Home is Where the Art is
Dustin Nyhus designs unique – and chic – housewares, and supports independent artists along the way.
Publish Date: October 17, 2014
EXPLORE The world of DENY Designs
The founder of Denver-based DENY Designs is a man of many firsts.
The company — an abbreviation of owner Dustin Edward Nyhus’ name — began as an online boutique in 2011 and now sells more than 1 million quirky items for the home on the Internet and in stores.
“Every product we offer is the first of that thing that has ever been done,” said Nyhus, who graduated from MSU Denver with a bachelor’s in industrial design in 2003. “I’m heavily involved in the product-development side.”

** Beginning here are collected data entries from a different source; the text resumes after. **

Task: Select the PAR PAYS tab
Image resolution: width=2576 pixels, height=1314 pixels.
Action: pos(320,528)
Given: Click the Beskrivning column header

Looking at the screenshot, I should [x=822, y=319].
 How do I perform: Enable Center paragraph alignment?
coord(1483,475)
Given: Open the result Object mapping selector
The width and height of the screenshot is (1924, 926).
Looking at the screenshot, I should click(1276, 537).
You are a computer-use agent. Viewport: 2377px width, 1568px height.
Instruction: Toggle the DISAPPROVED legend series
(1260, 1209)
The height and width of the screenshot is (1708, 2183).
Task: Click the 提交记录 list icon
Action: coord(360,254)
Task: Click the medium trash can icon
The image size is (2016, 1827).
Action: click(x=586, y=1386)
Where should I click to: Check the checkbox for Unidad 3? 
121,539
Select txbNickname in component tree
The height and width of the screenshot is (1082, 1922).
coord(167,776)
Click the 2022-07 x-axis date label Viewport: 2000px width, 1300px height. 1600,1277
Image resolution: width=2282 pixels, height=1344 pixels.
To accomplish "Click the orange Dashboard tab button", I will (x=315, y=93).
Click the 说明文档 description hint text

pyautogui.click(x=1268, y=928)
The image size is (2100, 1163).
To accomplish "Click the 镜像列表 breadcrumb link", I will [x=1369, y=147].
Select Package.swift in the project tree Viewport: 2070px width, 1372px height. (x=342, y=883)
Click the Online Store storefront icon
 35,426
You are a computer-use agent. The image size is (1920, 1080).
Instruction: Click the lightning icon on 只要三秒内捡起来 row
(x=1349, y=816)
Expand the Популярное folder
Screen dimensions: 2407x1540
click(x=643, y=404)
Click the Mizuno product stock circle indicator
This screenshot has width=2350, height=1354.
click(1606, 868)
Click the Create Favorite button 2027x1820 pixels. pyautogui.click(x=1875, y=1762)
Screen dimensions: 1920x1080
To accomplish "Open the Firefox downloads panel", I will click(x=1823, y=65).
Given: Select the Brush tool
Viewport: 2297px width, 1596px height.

The company’s product line, which is designed entirely in-house, includes clocks and coasters, tapestries and trays, and everything in between. Ordinary household items are embellished with original — and often eclectic — images created by independent artists who receive a percentage of each sale. Roughly 150 artists contribute to the product line, and Nyhus is constantly searching for new talent in order to offer housewares that are truly one of a kind.
Just how unique are DENY products? How about a throw pillow with an image of a headphone-wearing otter spinning a record on a turntable while clutching a New York City skyscraper? A Baroque-style kitchen clock that says “kiss my grits” on its face? Or an electric green shower curtain that sports a life-sized image of a grizzly bear?
Nyhus is an accomplished multitasker who honed those skills while a student at MSU Denver. He earned his degree while working — sometimes two jobs at once — and tending to his family. “The most important lesson I learned is how to balance all that … how to juggle in the professional world,” he said.
Nyhus and DENY have attracted national attention from publications such as Better Homes and Gardens, InStyle and Interior Design magazine, and products are for sale in Urban Outfitters, Nordstrom and other retail stores. “We’re a good fit for retailers because we’ve got thousands of pieces that target a range of demographics, and we’ve got the capability to produce items quicker than most manufacturers,” Nyhus said. “They come to us and say, ‘We are looking for this’ and we say, ‘Is this perfect for you?’ And then our team moves forward.”
But perfection is in the eye of the beholder. And Nyhus advises those just starting out to avoid allowing a quest for perfection to stall the creative process.
“If you wait for perfection there’ll be 10 other companies that will pass you by,” he said. “When you have a shape, launch it and get it out there. Let the audience decide what’s perfect.”